We can compute a power analysis using functions from the `statsmodels.stats.power`

package. Let’s focus on the power for an independent samples t-test in order to determine a difference in the mean between two groups. Let’s say that we think that an effect size of Cohen’s d=0.5 is realistic for the study in question (based on previous research) and would be of scientific interest. We wish to have 80% power to find the effect if it exists. We can compute the sample size needed for adequate power using the `TTestIndPower()`

function:

```
import scipy.stats
import statsmodels.stats.power as smp
import matplotlib.pyplot as plt
power_analysis = smp.TTestIndPower()
sample_size = power_analysis.solve_power(effect_size=0.5, power=0.8, alpha=0.05)
sample_size
```

```
63.765611775409525
```

Thus, about 64 participants would be needed in each group in order to test the hypothesis with adequate power.

## Power curves¶

We can also create plots that can show us how the power to find an effect varies as a function of effect size and sample size, at the alpha specified in the power analysis. We will use the `plot_power()`

function. The x-axis is defined by the `dep_var`

argument, while sample sizes (nobs) and effect sizes (effect_size) are provided as arrays.

```
#+
effect_sizes = np.array([0.2, 0.5, 0.8])
sample_sizes = np.array(range(10, 500, 10))
plt.style.use('seaborn')
fig = plt.figure()
ax = fig.add_subplot(1, 1, 1)
fig = power_analysis.plot_power(
dep_var='nobs', nobs=sample_sizes,
effect_size=effect_sizes, alpha=0.05, ax=ax,
title='Power of Independent Samples t-test\n$\\alpha = 0.05$')
#-
```

## Simulating statistical power¶

We can also simulate data to see whether the power analysis actually gives the right answer.

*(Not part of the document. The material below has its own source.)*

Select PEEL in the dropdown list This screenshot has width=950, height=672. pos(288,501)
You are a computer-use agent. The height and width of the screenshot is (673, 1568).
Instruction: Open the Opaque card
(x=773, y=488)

We will sample data for two groups, with a difference of 0.5 standard deviations between their underlying distributions and a sample size based on power analysis, and we will then look at how often we reject the null hypothesis.

```
#+
num_runs = 5000
effectSize = 0.5
# perform power analysis to get sample size
power_analysis = smp.TTestIndPower()
sampleSize = power_analysis.solve_power(
effect_size=effectSize, power=0.8, alpha=0.05)
# round up from estimated sample size
sampleSize = np.int(np.ceil(sampleSize))
# create a function that will generate samples and test for
# a difference between groups using a two-sample t-test
def get_t_result(sampleSize, effectSize):
"""
perform a ttest on random data of n=sampSize
"""
group1 = np.random.normal(loc=0.0, scale=1.0, size=sampleSize)
group2 = np.random.normal(loc=effectSize, scale=1.0, size=sampleSize)
ttresult = scipy.stats.ttest_ind(group1, group2)
return(ttresult.pvalue)
# create input data frame for output
power_sim_results = pd.DataFrame({'p_value': np.zeros(num_runs)})
for run in range(num_runs):
power_sim_results.loc[run, 'p_value'] = get_t_result(sampleSize, effectSize)
p_reject = np.mean(power_sim_results['p_value'] < 0.05)
p_reject
#-
```

```
0.7994
```

This should return a number very close to 0.8.